Венедиктов: Вы считаете, что президент этого не понимал?

Максимовская: Нет. И здесь еще один важный момент. Прозвучала фамилия Гусинского. Конечно, это камень преткновения. Она звучала. Такой посыл, что, в конце концов, ну Гусинский - это уголовное дело, он… пускай он вор - не вор, ну, скорее, наверное, вор, ну вы-то...

Венедиктов: Это президент говорил?

Максимовская: Нет.

Шендерович: Президент. Смысл был такой.
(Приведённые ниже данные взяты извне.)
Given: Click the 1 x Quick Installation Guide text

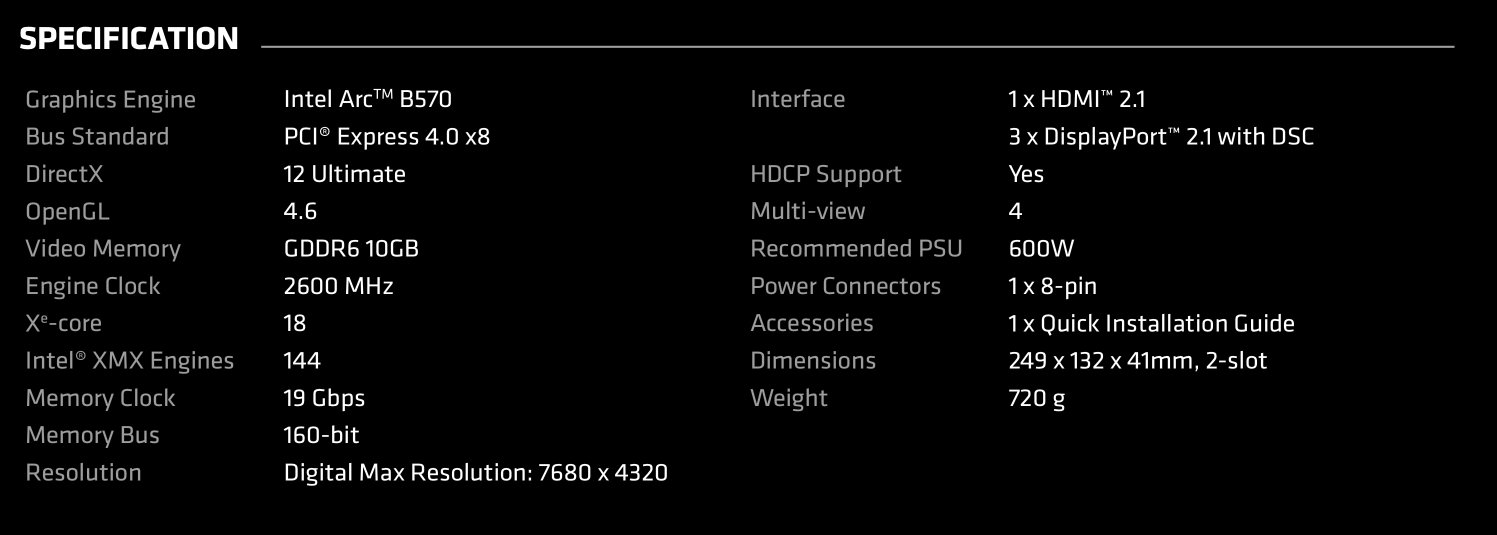Looking at the screenshot, I should pyautogui.click(x=1152, y=324).
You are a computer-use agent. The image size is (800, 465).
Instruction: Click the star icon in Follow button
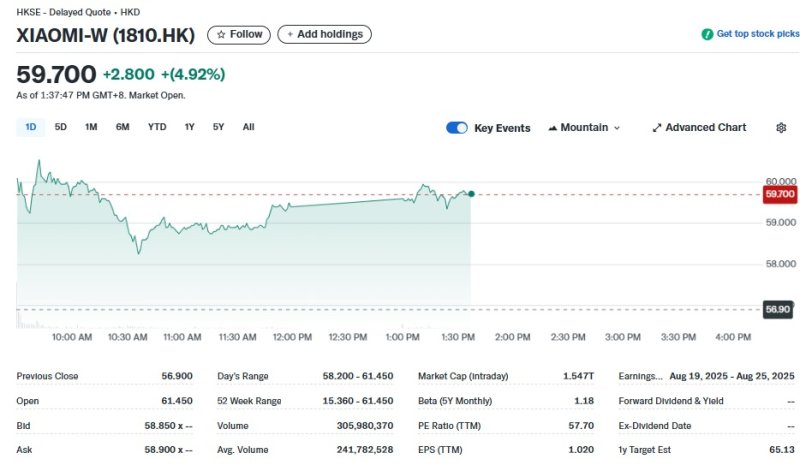221,34
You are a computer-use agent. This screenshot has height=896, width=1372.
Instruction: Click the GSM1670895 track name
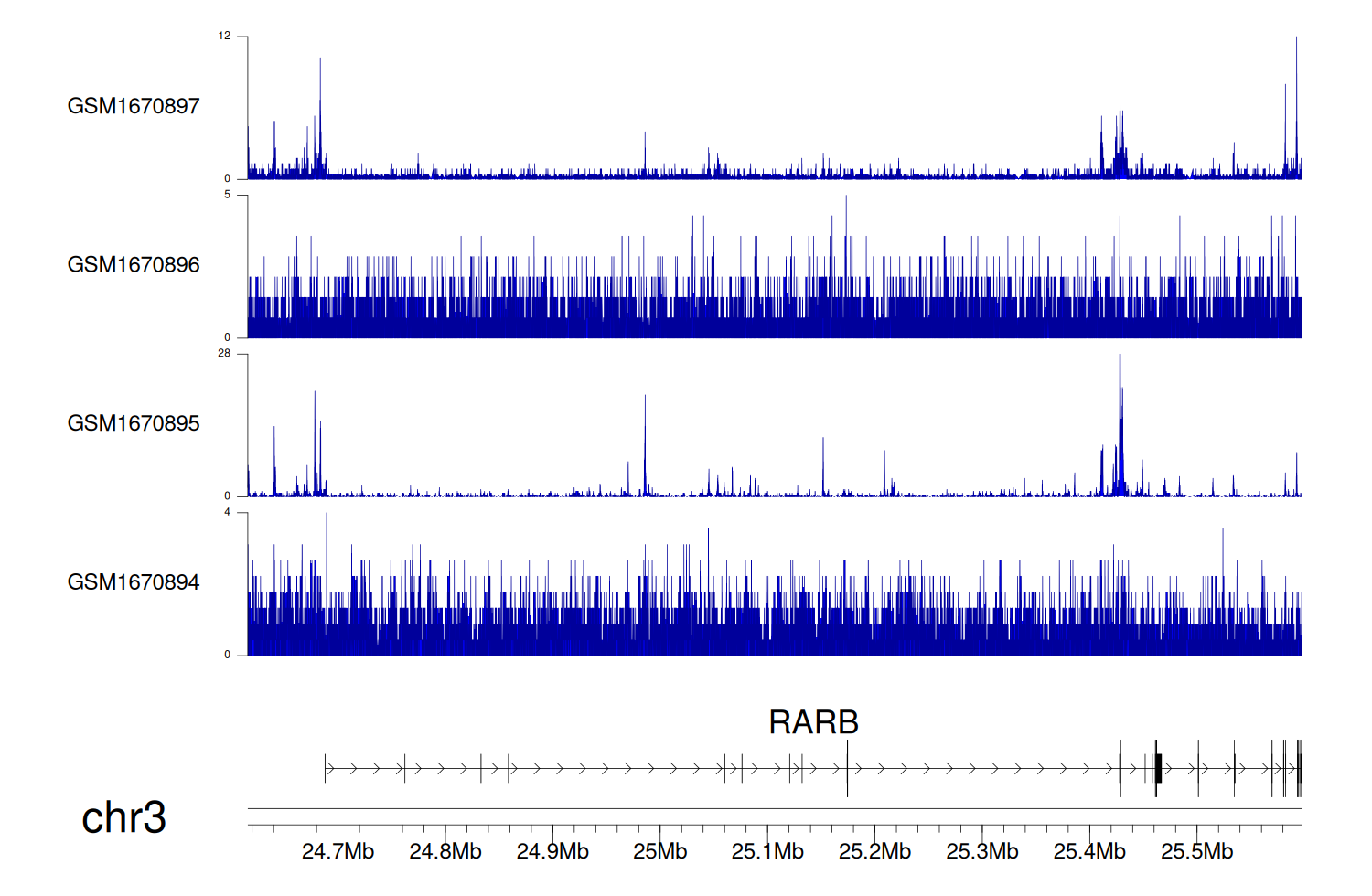pyautogui.click(x=134, y=423)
Слова "вор" не было, но нам читались с выражением документы Генпрокуратуры…

Максимовская: Документы, бумаги…

Венедиктов: Президент вам читал документы Генпрокуратуры?
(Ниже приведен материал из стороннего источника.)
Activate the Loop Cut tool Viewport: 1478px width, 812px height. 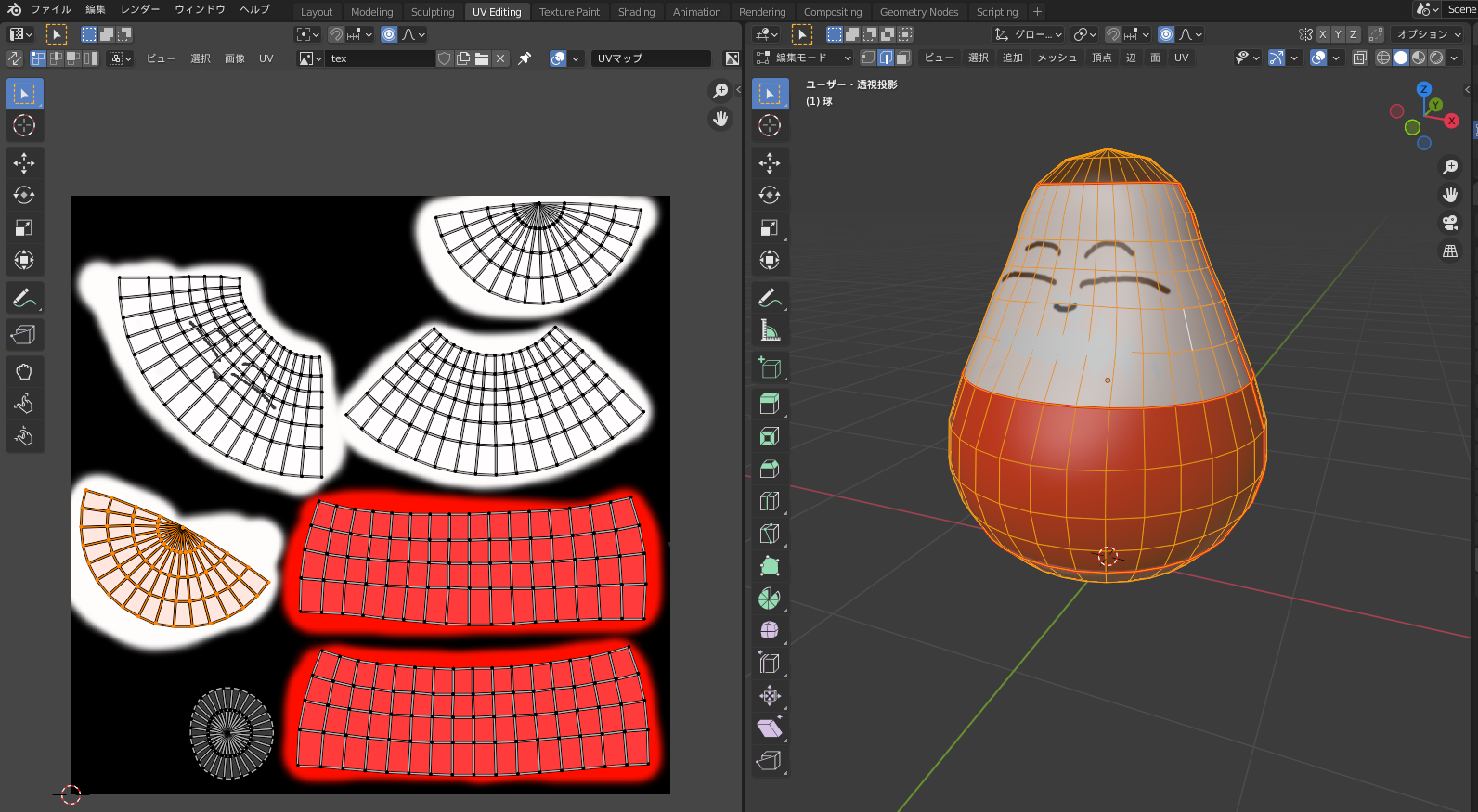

Шендерович: Да, вслух, с выражением.

Венедиктов: Сам?

Киселёв: Да.

Максимовская: Про Гусинского.

Киселёв: Судя по всему, перед встречей с нами, может быть, сегодня, может быть, вчера. Я этого не уловил, может быть, пропустил конкретную деталь, когда это было. Но только что президент сегодня-вчера встречался с Устиновым.

Светлана: Да что там, я тебе поясню, он передо мной из дверей вышел президентских.

Киселёв: Какие интересные вещи.

Венедиктов: Вот зачем он тебя водил. Порядок такой. Сорокина, все остальные.

Киселёв: Между прочим, вслед за нами в Кремль приехал Кох. Увидел толпу журналистов, которая нас проводила туда, за Спасские ворота. Развернулся и уехал, видимо, поехал через Боровицкие ворота. Так что параллельно с нами Кох с кем-то встречался.

Шендерович: "Мертвый сезон".

Максимовская: Другими словами, была совершенно конкретная попытка сказать: журналисты - отдельно, Гусинский отдельно.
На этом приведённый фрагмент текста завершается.